<Begin Segment 22>
AI: So before you had been forced to leave your home, you were on the point of graduating from high school. And so you must have, at that time, some plans for your future. What were some your plans?
CN: To go college. That was a definite plan from way back.
AI: Something that your parents had encouraged you in.
CN: Uh-huh. And so that was, that was a given. And in those days, anyone living in the country, as they called it, all went to, most all of them went to WSU. And the city folk went to the University of Washington. So since we had the flower shop in Seattle and we were close to Seattle U, it was a choice between UW and Seattle U. And my parents thought well, it would be closer, but more expensive going to Seattle U, but by bus the University of Washington wouldn't be so bad. So it's at that point that we were evacuated.
AI: Right. And then finding yourself in Tule Lake with your plans cut off so abruptly.

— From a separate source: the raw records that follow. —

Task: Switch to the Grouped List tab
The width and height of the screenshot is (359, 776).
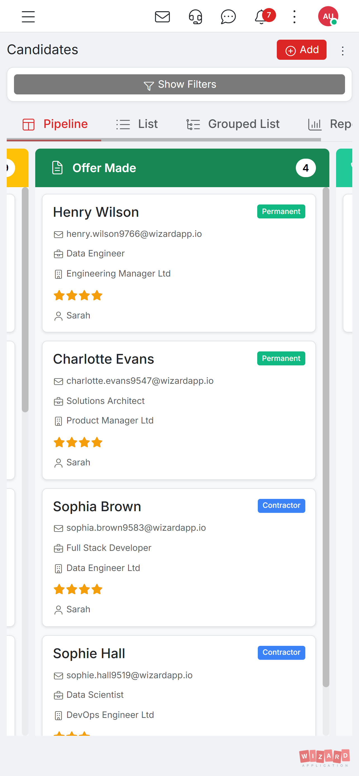Action: pyautogui.click(x=233, y=124)
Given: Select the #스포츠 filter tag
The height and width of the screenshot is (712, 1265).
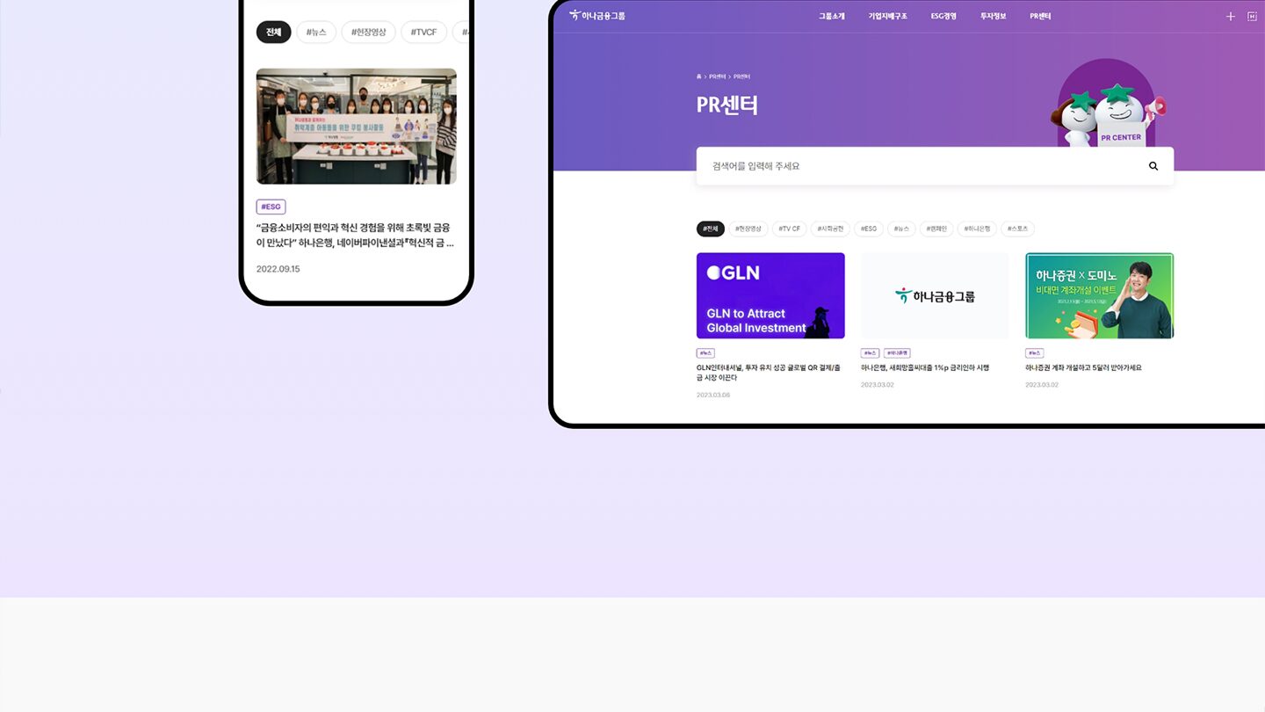Looking at the screenshot, I should pos(1017,229).
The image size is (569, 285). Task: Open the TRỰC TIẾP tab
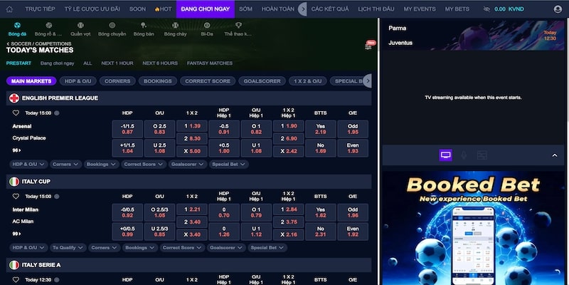(x=41, y=9)
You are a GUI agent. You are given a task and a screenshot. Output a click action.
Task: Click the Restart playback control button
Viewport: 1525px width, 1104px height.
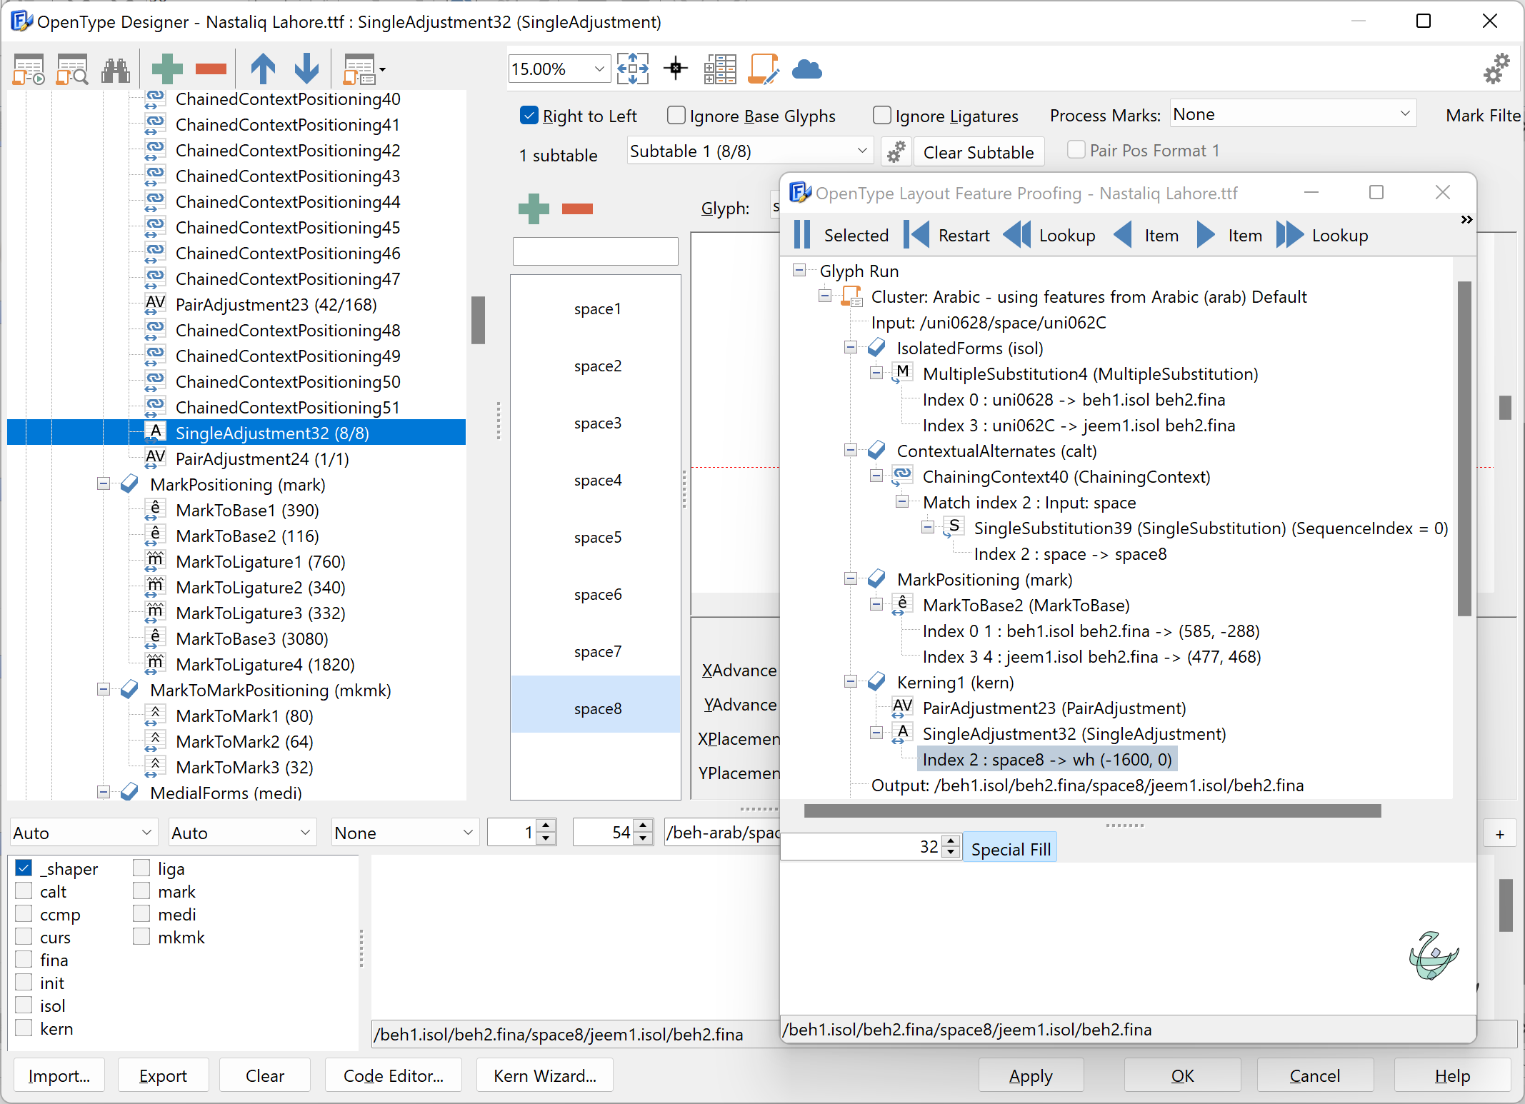[x=919, y=236]
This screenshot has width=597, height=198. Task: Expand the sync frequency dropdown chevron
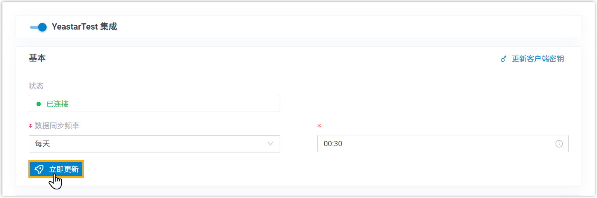click(x=270, y=144)
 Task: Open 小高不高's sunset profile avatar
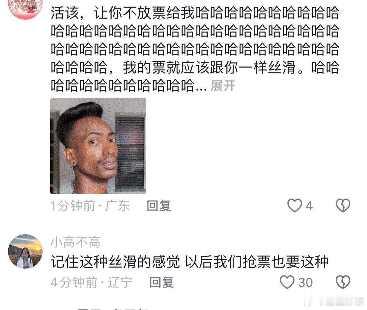25,252
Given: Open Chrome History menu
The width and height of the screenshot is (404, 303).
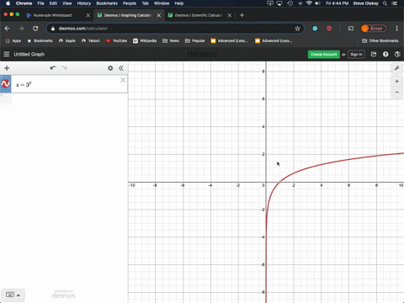Looking at the screenshot, I should [84, 3].
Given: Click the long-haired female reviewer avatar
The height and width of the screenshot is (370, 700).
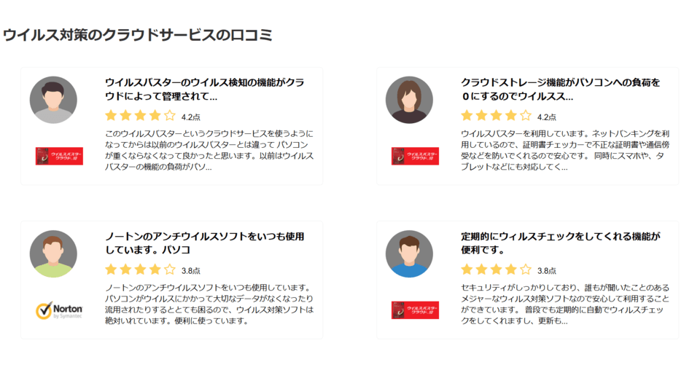Looking at the screenshot, I should tap(409, 100).
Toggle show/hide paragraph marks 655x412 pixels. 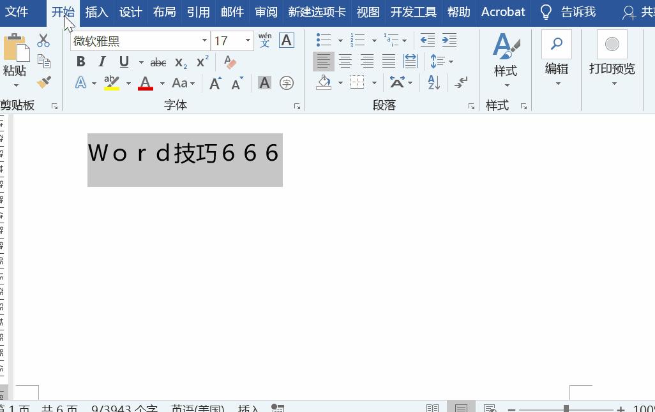pyautogui.click(x=462, y=82)
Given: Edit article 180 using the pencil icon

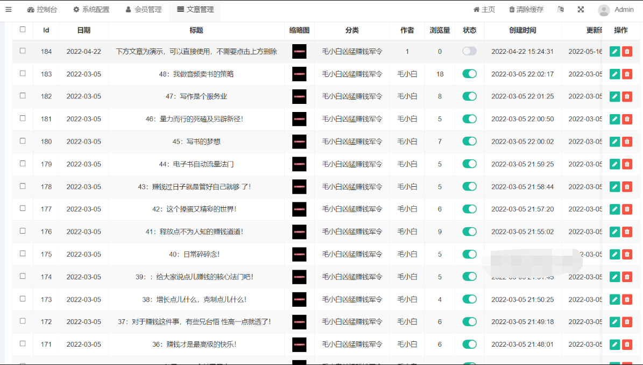Looking at the screenshot, I should pyautogui.click(x=614, y=142).
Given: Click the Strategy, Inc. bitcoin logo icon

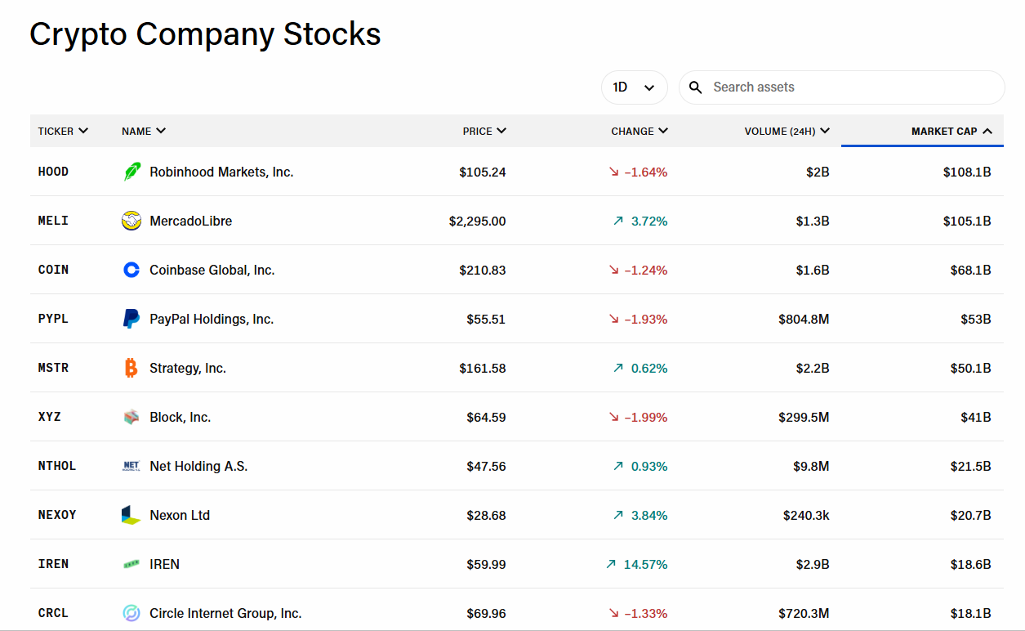Looking at the screenshot, I should (x=131, y=368).
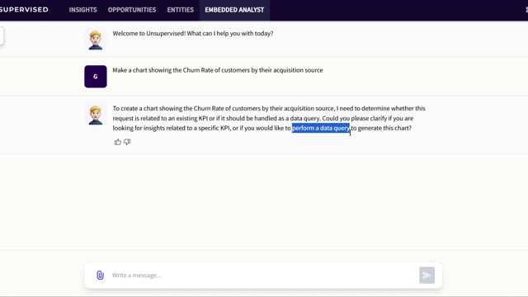Click empty chat area below the last reply

[264, 202]
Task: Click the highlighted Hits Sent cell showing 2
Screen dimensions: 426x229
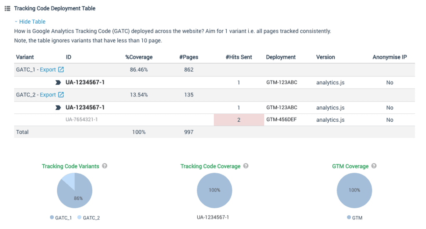Action: click(239, 120)
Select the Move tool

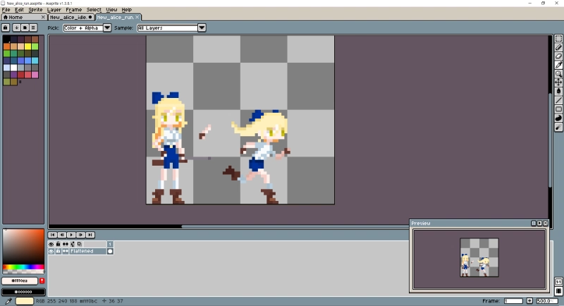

What did you end up doing there in camp? Did you take a job?
CN: Yeah, we took a job. I took a job. I signed up to work as a nurse's aide. And they put us through training. We had a Caucasian, elderly -- maybe I shouldn't call her elderly -- older nurse, very prim and proper and very nice person. And she had extremely high standards. And so we went through training, and then we were placed in various departments. They placed me in major surgery, if you can imagine.
AI: At your age?
CN: Uh-huh.
AI: And with such little training?
CN: With no training, but once I got there -- and my other, my friends were placed in pediatrics and this place and that place, but I was placed -- it was kind of scary, really, with all these surgeons. There were several outstanding ones from UC Berkley.
AI: Were they Caucasian or Japanese Americans?
CN: No. They were Japanese Americans. And they started me off in making the sponges, or "cherries" they called them, but gauze balls so that you could pick them up and clean up blood and all that. So I spent hours and hours making those and gradually they taught me about how to scrub and keeping everything immaculately clean. And there were two Nisei men, young men, who worked as orderlies, and they would sterilize the instruments as well as all the lap robes they called them. Or lap... what it was was the sheets that were used to cover the area, (...) to be opened up. And so a lot of emphasis, of course, on sterile techniques, which I found was very difficult to remember, and I'd forget and touch things. And so... I really enjoyed it very much, and met some wonderful people.
AI: And was this a regular forty hour a week job?
CN: Yeah, it was a regular job.
AI: Every day you would be reporting in.